Artigo de João Ramos de Almeida.
Ultimamente, tenho-me apanhado a pensar – até para reduzir a ansiedade – que não se pode responder com tanto ódio ao ódio que se sente em quem critica um governo de esquerda, ou um governo do PS apoiado pela esquerda, ou um parlamento com a maioria de esquerda. E o antídoto que encontro é perguntar-me: “Mas afinal o que propõem eles que se faça?”
Que política gostaria a direita que a esquerda no poder seguisse? Eu gostava de saber. É que não vejo nada de concreto em todas as críticas que surgem. Apenas vejo irritação por a “extrema-esquerda” poder chegar ao poder. Repito: poder chegar ao poder.
É voltar às políticas seguidas desde 2010 e aprofundadas desde 2011? Manter apertado o “enorme aumento de impostos” sobre o trabalho e pensões, as sobretaxas, a tributação verde, enquanto o Governo continua a esconder benefícios fiscais como detectou uma recente auditoria do Tribunal de Contas, que, aliás, repete o que, em 2014, outra já tinha detectado em cerca de mil milhões de euros? É manter todos os cortes nas prestações sociais? Cortar no CSI no RSI, no abono de família? É pugnar por uma “reforma de Estado” que nem a coligação de direita conseguiu fazer, nem mesmo o soundbyte Paulo Portas? É assistir ao agravamento das desigualdades sociais em que o decil mais pobre teve uma quebra de rendimento de 24% enquanto o decil mais rico teve de 8%?! É continuar a viver em estagnação económica continuada e assistir à quotidiana fuga dos mais capacitados para o países do centro europeu?
Mas se não é, o que é?
Ouça-se o grito de revolta de Francisco Assis, com aquela ideia tão mal construída que é a própria negação num só título. “A falsa tese da marginalização política da extrema-esquerda” é a expressão da clara marginalização de tudo o que não seja PS, pois a esquerda à esquerda do PS tem de ser apenas “extrema-esquerda” e, como tal, radical, e como tal, mantida fora do poder.

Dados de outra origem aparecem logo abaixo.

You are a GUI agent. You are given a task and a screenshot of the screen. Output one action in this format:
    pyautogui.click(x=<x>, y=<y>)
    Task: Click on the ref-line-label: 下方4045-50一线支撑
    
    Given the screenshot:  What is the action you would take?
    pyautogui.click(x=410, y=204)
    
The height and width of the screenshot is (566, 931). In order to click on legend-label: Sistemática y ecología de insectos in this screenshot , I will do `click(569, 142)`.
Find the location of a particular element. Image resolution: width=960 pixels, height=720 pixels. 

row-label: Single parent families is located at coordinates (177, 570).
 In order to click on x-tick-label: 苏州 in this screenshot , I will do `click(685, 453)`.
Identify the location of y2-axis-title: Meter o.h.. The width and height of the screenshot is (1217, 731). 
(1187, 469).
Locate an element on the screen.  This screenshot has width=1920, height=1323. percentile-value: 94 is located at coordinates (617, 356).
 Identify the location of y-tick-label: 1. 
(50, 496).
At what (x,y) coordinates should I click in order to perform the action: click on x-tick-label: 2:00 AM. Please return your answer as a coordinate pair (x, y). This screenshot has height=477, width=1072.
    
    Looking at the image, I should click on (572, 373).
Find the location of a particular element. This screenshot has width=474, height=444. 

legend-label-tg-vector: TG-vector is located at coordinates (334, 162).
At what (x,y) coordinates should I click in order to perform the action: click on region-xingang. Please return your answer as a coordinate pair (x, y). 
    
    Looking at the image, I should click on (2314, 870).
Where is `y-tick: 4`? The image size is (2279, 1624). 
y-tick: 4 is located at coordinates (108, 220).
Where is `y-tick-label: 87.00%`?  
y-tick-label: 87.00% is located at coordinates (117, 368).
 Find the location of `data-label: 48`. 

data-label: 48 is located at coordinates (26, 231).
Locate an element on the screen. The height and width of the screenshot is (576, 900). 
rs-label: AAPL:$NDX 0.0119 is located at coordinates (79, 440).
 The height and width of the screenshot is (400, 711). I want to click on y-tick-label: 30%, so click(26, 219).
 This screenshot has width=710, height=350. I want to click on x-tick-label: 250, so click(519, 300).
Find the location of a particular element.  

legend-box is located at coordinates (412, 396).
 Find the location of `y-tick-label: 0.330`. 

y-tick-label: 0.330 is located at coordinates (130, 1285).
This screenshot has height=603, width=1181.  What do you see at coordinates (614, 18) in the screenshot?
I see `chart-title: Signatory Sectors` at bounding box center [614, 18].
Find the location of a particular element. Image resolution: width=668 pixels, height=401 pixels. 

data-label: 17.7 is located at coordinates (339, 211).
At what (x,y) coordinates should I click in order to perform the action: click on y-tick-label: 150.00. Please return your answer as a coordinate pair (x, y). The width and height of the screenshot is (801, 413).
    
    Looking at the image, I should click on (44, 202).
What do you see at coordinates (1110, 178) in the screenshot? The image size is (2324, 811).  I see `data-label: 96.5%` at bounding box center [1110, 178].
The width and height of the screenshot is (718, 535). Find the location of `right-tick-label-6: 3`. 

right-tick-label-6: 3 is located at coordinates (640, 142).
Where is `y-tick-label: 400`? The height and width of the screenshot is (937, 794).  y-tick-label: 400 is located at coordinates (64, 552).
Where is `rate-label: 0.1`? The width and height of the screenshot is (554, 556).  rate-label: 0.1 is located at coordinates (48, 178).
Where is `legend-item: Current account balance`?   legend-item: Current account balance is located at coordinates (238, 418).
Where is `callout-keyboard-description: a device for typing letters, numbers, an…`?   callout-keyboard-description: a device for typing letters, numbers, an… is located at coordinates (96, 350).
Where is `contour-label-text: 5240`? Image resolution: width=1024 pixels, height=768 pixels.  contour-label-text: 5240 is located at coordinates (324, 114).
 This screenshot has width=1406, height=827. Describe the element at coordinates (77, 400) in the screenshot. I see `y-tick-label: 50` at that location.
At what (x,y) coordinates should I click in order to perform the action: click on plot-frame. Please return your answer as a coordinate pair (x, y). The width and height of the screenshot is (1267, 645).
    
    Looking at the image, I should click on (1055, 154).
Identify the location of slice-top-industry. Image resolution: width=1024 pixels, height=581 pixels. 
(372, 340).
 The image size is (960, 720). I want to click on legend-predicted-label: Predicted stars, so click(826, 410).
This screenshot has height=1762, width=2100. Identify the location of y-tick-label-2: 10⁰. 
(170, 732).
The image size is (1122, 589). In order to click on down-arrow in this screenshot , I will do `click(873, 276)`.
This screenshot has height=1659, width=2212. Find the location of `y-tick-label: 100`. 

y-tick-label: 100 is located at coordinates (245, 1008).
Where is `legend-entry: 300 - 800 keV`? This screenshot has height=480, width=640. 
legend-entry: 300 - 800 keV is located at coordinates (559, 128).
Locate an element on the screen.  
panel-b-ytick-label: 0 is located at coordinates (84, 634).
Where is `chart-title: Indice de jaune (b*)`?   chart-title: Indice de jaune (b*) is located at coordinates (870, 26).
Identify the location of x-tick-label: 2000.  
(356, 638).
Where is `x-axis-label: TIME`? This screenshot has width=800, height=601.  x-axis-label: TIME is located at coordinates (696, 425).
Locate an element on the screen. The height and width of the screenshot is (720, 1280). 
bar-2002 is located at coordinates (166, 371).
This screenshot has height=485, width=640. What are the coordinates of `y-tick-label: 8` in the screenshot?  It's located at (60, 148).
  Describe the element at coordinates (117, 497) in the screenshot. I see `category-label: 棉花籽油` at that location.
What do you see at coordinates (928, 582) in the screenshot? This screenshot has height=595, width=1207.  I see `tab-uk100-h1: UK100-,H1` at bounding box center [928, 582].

Mas leia-se o artigo e o que se percebe da política a seguir? Nada. Apenas – espante-se! – um regresso ao PREC e ao pós-25 de Novembro… Agora, vai organizar um encontro com militantes que “discordam do rumo que está a ser seguido” para mostrar que “há uma corrente interna crítica e alternativa”.
Apenas irritação, medo que assume todas as formas possíveis. Primeiro, era porque se ganhava na secretaria o que se perdera nas eleições. Depois, porque se tornava óbvio que havia uma maioria PARLAMENTAR (ou seja, eleita pelo povo), então virou-se as baterias para o acordo. “Então não há acordo?” “Mas que acordo é esse que ninguém conhece?”. E esta vertente ainda corre até dia 9. Finalmente, quando conhecerem o acordo, vai ser: “Então o acordo é isto?” “Com isto, não vão longe!”. Até lá, vamos ter uma manifestação de direita, lado a lado com outra da CGTP no dia da apresentação do programa do Governo…
Todo o reboliço é útil para justificar que o país precisa da paz entre PS e o PSD. E tudo está a ser feito nesse sentido. O PR espera que haja deputados socialistas que votem com a direita. Mas se não for assim, vai ser o governo do PS torpedeado pelos próprios socialistas aliados da direita, com um acordo – esse secreto – para renovar o PSD, descartar o CDS e formar uma coligação que devolva a paz ao país.
Mas volto à mesma: Paz para quê? Para levar a cabo que política que não seja “negativa”? Alguém pergunta, alguém sabe?
Publicado no blogue Ladrões de Bicicletas.